Als die ersten Ansiedler nach Cypern kamen, hatten
sie Noth ein Fleckchen Erde zu finden, wo sie sich niederlassen
und den Boden mit Getreide bebauen konnten. Die
ganze Insel war, die Felsen ausgenommen, mit Bäumen bedeckt.
Wie überall so geschah es auch hier, dass der Wald dem
Felde weichen musste, und dies erfolgte um so leichter und
rascher, als die insulare Beschaffenheit des Landes Holz zum
Baue der Schiffe bedurfte und die entdeckten Kupferminen
zum Abbau derselben, so wie zur Ausbringung des Me-
talles gleichfalls eine nicht geringe Menge Holz erheischten.

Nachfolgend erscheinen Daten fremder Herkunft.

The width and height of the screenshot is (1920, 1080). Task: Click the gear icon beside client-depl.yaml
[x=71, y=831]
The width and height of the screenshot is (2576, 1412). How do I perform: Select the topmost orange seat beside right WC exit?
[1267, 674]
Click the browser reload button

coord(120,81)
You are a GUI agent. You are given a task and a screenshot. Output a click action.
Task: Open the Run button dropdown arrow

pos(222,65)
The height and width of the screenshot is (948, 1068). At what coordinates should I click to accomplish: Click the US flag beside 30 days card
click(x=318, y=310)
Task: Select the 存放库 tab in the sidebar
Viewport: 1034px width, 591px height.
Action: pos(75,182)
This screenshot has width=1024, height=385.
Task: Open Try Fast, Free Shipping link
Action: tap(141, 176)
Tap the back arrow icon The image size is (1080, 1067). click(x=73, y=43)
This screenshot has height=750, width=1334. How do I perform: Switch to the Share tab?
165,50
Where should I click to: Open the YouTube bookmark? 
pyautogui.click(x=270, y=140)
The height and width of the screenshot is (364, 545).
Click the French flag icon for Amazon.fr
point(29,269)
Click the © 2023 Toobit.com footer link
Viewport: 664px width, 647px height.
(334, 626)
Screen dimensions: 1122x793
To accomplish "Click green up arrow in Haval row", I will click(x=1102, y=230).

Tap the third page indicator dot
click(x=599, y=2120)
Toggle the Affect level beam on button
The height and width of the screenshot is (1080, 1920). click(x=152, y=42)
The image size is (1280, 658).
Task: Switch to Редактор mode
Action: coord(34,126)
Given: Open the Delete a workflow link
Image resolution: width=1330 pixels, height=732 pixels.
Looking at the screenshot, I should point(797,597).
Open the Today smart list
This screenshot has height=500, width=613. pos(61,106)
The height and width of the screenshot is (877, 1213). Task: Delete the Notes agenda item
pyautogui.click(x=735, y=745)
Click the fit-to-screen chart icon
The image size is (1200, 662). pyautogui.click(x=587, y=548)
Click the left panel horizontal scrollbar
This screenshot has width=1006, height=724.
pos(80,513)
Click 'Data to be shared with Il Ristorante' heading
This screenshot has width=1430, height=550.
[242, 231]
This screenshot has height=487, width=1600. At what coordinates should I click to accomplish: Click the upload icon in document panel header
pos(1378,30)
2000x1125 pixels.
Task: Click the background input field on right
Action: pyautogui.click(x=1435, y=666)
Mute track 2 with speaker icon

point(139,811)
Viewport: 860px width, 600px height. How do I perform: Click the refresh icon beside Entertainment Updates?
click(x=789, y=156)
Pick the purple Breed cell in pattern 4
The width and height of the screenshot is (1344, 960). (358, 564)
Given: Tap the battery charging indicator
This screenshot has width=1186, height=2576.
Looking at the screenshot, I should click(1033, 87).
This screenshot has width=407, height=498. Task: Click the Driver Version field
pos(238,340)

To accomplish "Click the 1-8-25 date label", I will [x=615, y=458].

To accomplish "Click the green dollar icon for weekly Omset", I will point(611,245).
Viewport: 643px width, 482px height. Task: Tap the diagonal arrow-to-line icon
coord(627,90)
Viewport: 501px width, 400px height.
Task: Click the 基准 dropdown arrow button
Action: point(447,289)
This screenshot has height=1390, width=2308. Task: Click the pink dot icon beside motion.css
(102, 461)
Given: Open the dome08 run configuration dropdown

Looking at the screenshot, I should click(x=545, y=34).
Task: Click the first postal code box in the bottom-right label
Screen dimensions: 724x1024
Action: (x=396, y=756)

So verschwand nach und nach zuerst am Saume der Insel,
dann in den ebenen Gegenden des inneren Landes der Wald,
so wurden später die Hügel und Vorberge des Gebirges
von ihrem natürlichen Schmucke entblösst, und endlich blieb
derselbe nur mehr auf das Hochgebirge eingeschränkt, wo er
in unzugänglichen Schluchten und auf unerreichbaren Kuppen
noch gegenwärtig in seiner ursprünglichen Schönheit und Kraft
als indigener Beherrscher des Bodens erscheint. Hier ragen
seine Stämme noch als schlanke Masten in die blauen Lüfte
und spotten des Menschen, der die vernichtende Axt bis
hieher — und nicht weiter zu tragen vermochte.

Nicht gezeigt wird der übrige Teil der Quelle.